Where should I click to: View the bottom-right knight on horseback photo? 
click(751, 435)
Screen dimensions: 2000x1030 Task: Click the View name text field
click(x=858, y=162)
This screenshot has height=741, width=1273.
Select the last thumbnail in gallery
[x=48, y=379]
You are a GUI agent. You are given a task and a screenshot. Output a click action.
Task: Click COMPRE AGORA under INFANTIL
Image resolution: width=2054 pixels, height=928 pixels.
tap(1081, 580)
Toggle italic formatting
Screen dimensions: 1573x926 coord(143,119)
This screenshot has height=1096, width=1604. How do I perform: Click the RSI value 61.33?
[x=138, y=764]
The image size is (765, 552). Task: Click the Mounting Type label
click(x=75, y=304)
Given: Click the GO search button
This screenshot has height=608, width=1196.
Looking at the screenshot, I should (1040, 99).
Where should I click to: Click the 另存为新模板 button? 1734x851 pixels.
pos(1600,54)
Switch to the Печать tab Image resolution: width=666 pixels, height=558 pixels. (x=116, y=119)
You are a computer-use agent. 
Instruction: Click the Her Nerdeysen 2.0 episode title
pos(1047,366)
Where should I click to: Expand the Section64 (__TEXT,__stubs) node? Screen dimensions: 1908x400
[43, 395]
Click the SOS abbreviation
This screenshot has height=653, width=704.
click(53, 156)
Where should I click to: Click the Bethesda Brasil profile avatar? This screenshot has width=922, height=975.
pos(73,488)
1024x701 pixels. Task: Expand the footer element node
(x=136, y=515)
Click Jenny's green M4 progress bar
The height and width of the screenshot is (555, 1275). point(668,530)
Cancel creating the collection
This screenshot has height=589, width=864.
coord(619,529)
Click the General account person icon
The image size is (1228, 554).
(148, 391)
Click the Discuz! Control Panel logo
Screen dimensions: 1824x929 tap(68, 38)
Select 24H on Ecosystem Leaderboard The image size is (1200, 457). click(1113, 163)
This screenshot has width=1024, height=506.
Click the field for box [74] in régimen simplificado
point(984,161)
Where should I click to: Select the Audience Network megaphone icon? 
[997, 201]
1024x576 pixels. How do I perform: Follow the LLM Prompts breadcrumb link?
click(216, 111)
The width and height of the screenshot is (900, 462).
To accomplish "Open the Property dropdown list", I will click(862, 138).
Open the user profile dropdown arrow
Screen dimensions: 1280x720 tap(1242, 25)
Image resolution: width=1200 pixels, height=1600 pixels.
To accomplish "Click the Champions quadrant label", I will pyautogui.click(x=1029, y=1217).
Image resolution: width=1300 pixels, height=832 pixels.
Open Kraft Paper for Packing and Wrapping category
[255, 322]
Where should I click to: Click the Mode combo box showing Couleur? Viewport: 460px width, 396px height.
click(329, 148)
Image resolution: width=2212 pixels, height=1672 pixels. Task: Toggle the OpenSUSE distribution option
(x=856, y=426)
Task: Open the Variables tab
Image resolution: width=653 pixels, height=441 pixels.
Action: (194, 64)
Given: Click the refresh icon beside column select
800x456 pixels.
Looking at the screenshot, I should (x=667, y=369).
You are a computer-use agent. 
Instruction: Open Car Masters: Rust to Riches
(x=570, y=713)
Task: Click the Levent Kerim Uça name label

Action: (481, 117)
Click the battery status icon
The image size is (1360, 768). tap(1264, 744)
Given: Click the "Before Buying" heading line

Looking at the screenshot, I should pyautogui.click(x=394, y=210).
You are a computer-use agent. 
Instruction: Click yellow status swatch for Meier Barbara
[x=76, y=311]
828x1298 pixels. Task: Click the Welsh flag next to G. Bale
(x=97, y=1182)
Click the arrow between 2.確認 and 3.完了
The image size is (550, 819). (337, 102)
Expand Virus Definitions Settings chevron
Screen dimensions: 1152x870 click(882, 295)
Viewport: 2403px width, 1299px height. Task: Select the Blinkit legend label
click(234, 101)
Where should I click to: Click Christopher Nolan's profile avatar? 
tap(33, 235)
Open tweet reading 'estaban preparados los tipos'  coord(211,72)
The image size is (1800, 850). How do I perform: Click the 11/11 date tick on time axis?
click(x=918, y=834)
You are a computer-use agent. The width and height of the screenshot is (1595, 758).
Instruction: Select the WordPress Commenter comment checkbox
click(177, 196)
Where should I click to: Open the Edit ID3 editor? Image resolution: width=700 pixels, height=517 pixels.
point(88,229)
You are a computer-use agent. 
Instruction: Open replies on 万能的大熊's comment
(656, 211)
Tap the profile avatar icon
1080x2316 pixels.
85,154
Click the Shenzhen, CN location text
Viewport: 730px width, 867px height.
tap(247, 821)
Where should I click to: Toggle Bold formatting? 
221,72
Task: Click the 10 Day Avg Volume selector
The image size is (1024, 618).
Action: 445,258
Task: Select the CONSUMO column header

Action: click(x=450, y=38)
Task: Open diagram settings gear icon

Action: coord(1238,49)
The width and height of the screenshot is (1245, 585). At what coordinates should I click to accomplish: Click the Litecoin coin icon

-*-*-

▶ [PROMPT] Give back the data above, repeating every record exactly.

▶ [RESULT OF THIS TASK]
Where should I click to: View the bottom-right knight on horseback photo? 
click(751, 435)
Screen dimensions: 2000x1030 Task: Click the View name text field
click(x=858, y=162)
This screenshot has height=741, width=1273.
Select the last thumbnail in gallery
[x=48, y=379]
You are a GUI agent. You are given a task and a screenshot. Output a click action.
Task: Click COMPRE AGORA under INFANTIL
Image resolution: width=2054 pixels, height=928 pixels.
tap(1081, 580)
Toggle italic formatting
Screen dimensions: 1573x926 coord(143,119)
This screenshot has height=1096, width=1604. How do I perform: Click the RSI value 61.33?
[x=138, y=764]
The image size is (765, 552). Task: Click the Mounting Type label
click(x=75, y=304)
Given: Click the GO search button
This screenshot has height=608, width=1196.
Looking at the screenshot, I should (1040, 99).
Where should I click to: Click the 另存为新模板 button? 1734x851 pixels.
pos(1600,54)
Switch to the Печать tab Image resolution: width=666 pixels, height=558 pixels. (x=116, y=119)
You are a computer-use agent. 
Instruction: Click the Her Nerdeysen 2.0 episode title
pos(1047,366)
Where should I click to: Expand the Section64 (__TEXT,__stubs) node? Screen dimensions: 1908x400
[43, 395]
Click the SOS abbreviation
This screenshot has height=653, width=704.
click(53, 156)
Where should I click to: Click the Bethesda Brasil profile avatar? This screenshot has width=922, height=975.
pos(73,488)
1024x701 pixels. Task: Expand the footer element node
(x=136, y=515)
Click Jenny's green M4 progress bar
The height and width of the screenshot is (555, 1275). point(668,530)
Cancel creating the collection
This screenshot has height=589, width=864.
coord(619,529)
Click the General account person icon
The image size is (1228, 554).
(148, 391)
Click the Discuz! Control Panel logo
Screen dimensions: 1824x929 tap(68, 38)
Select 24H on Ecosystem Leaderboard The image size is (1200, 457). click(1113, 163)
This screenshot has width=1024, height=506.
Click the field for box [74] in régimen simplificado
point(984,161)
Where should I click to: Select the Audience Network megaphone icon? 
[997, 201]
1024x576 pixels. How do I perform: Follow the LLM Prompts breadcrumb link?
click(216, 111)
The width and height of the screenshot is (900, 462).
To accomplish "Open the Property dropdown list", I will click(862, 138).
Open the user profile dropdown arrow
Screen dimensions: 1280x720 tap(1242, 25)
Image resolution: width=1200 pixels, height=1600 pixels.
To accomplish "Click the Champions quadrant label", I will pyautogui.click(x=1029, y=1217).
Image resolution: width=1300 pixels, height=832 pixels.
Open Kraft Paper for Packing and Wrapping category
[255, 322]
Where should I click to: Click the Mode combo box showing Couleur? Viewport: 460px width, 396px height.
click(329, 148)
Image resolution: width=2212 pixels, height=1672 pixels. Task: Toggle the OpenSUSE distribution option
(x=856, y=426)
Task: Open the Variables tab
Image resolution: width=653 pixels, height=441 pixels.
Action: (194, 64)
Given: Click the refresh icon beside column select
800x456 pixels.
Looking at the screenshot, I should (x=667, y=369).
You are a computer-use agent. 
Instruction: Open Car Masters: Rust to Riches
(x=570, y=713)
Task: Click the Levent Kerim Uça name label

Action: (481, 117)
Click the battery status icon
The image size is (1360, 768). tap(1264, 744)
Given: Click the "Before Buying" heading line

Looking at the screenshot, I should pyautogui.click(x=394, y=210).
You are a computer-use agent. 
Instruction: Click yellow status swatch for Meier Barbara
[x=76, y=311]
828x1298 pixels. Task: Click the Welsh flag next to G. Bale
(x=97, y=1182)
Click the arrow between 2.確認 and 3.完了
The image size is (550, 819). (337, 102)
Expand Virus Definitions Settings chevron
Screen dimensions: 1152x870 click(882, 295)
Viewport: 2403px width, 1299px height. Task: Select the Blinkit legend label
click(234, 101)
Where should I click to: Click Christopher Nolan's profile avatar? 
tap(33, 235)
Open tweet reading 'estaban preparados los tipos'  coord(211,72)
The image size is (1800, 850). How do I perform: Click the 11/11 date tick on time axis?
click(x=918, y=834)
You are a computer-use agent. The width and height of the screenshot is (1595, 758).
Instruction: Select the WordPress Commenter comment checkbox
click(177, 196)
Where should I click to: Open the Edit ID3 editor? Image resolution: width=700 pixels, height=517 pixels.
point(88,229)
You are a computer-use agent. 
Instruction: Open replies on 万能的大熊's comment
(656, 211)
Tap the profile avatar icon
1080x2316 pixels.
85,154
Click the Shenzhen, CN location text
Viewport: 730px width, 867px height.
tap(247, 821)
Where should I click to: Toggle Bold formatting? 
221,72
Task: Click the 10 Day Avg Volume selector
The image size is (1024, 618).
Action: 445,258
Task: Select the CONSUMO column header

Action: click(x=450, y=38)
Task: Open diagram settings gear icon

Action: coord(1238,49)
The width and height of the screenshot is (1245, 585). At what coordinates should I click to accomplish: Click the Litecoin coin icon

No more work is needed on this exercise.